After delighting neighbors and passersby with a colorful Dia de los Muertos display on his front stoop last October, artist Gabriel Rivera is following up that project with another vibrant, Mexican-themed exhibit—this time to celebrate Cinco de Mayo.
“I always tell people I’m an activist first and an artist second,” Rivera states from his Park Slope garden apartment located at 539 9th Street between 8th Avenue and Prospect Park West.
Rivera uses his artwork as a way to “re-frame what it is we are questioning or what’s being said. It’s a way of questioning answers as opposed to answering questions,” he says.
Born in Mexico, Rivera’s parents brought him to the U.S. when he was three, where they settled in East Los Angeles. As he says, “We crossed the border that crossed me.”
Rivera’s father left the family when he was young, so his mother raised Rivera and his two brothers with the help of her parents who regaled and educated the young Rivera with stories of their native country’s history and culture.

[Element and text location data]
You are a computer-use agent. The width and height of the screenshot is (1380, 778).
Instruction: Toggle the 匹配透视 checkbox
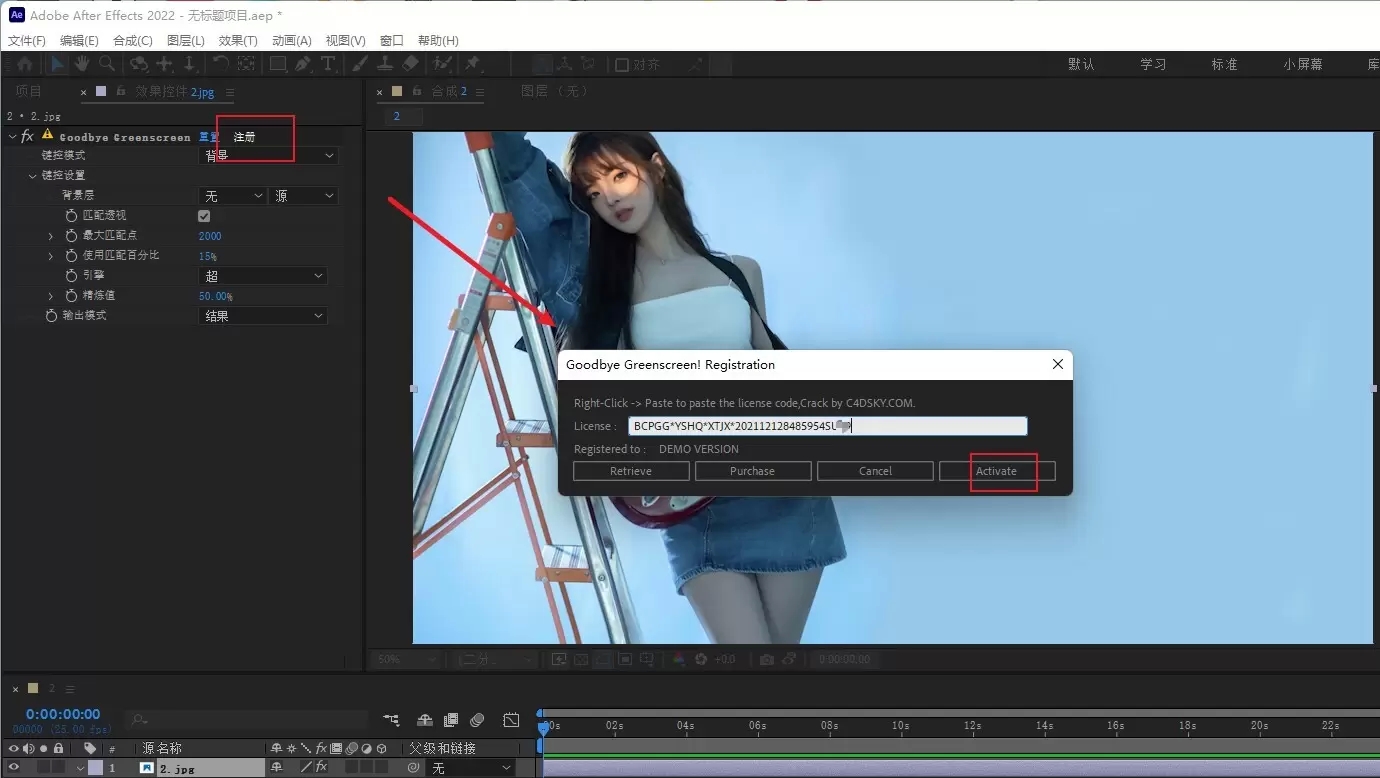pos(204,215)
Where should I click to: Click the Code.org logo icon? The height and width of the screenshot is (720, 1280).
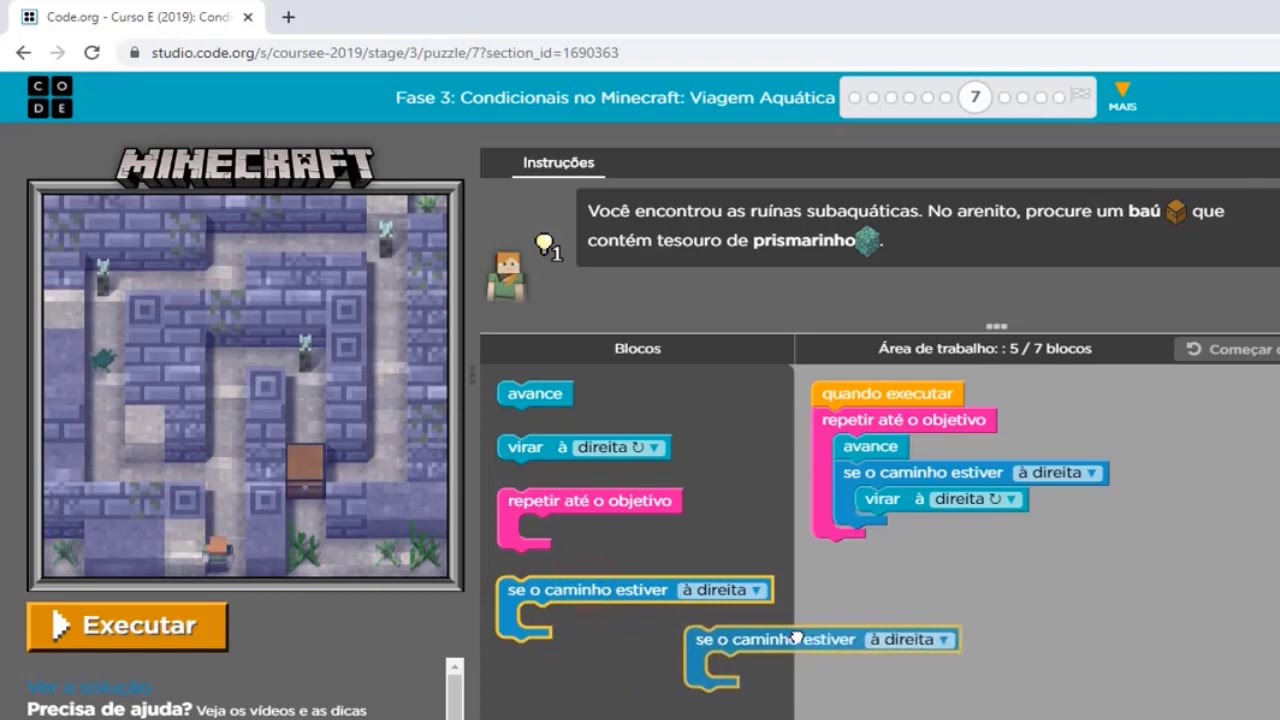(x=50, y=97)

Written tasks:
1/ Copy the passage of the article on Gabriel Rivera that begins at the words "After delighting neighbors" and stops after the words "Prospect Park West.".
2/ Decide whether each statement agrees with the article on Gabriel Rivera, answering yes or no and quoting the words that settle it: (a) Rivera was born in Mexico and came to the U.S. at age three. (b) Rivera's father raised him and his brothers. (c) Rivera describes himself as an artist first and an activist second.
These rows come from a separate source.

Expected results:
1/
After delighting neighbors and passersby with a colorful Dia de los Muertos display on his front stoop last October, artist Gabriel Rivera is following up that project with another vibrant, Mexican-themed exhibit—this time to celebrate Cinco de Mayo.
“I always tell people I’m an activist first and an artist second,” Rivera states from his Park Slope garden apartment located at 539 9th Street between 8th Avenue and Prospect Park West.

2/
(a) Yes: "Born in Mexico, Rivera’s parents brought him to the U.S. when he was three"
(b) No: "Rivera’s father left the family when he was young, so his mother raised Rivera and his two brothers"
(c) No: "I’m an activist first and an artist second"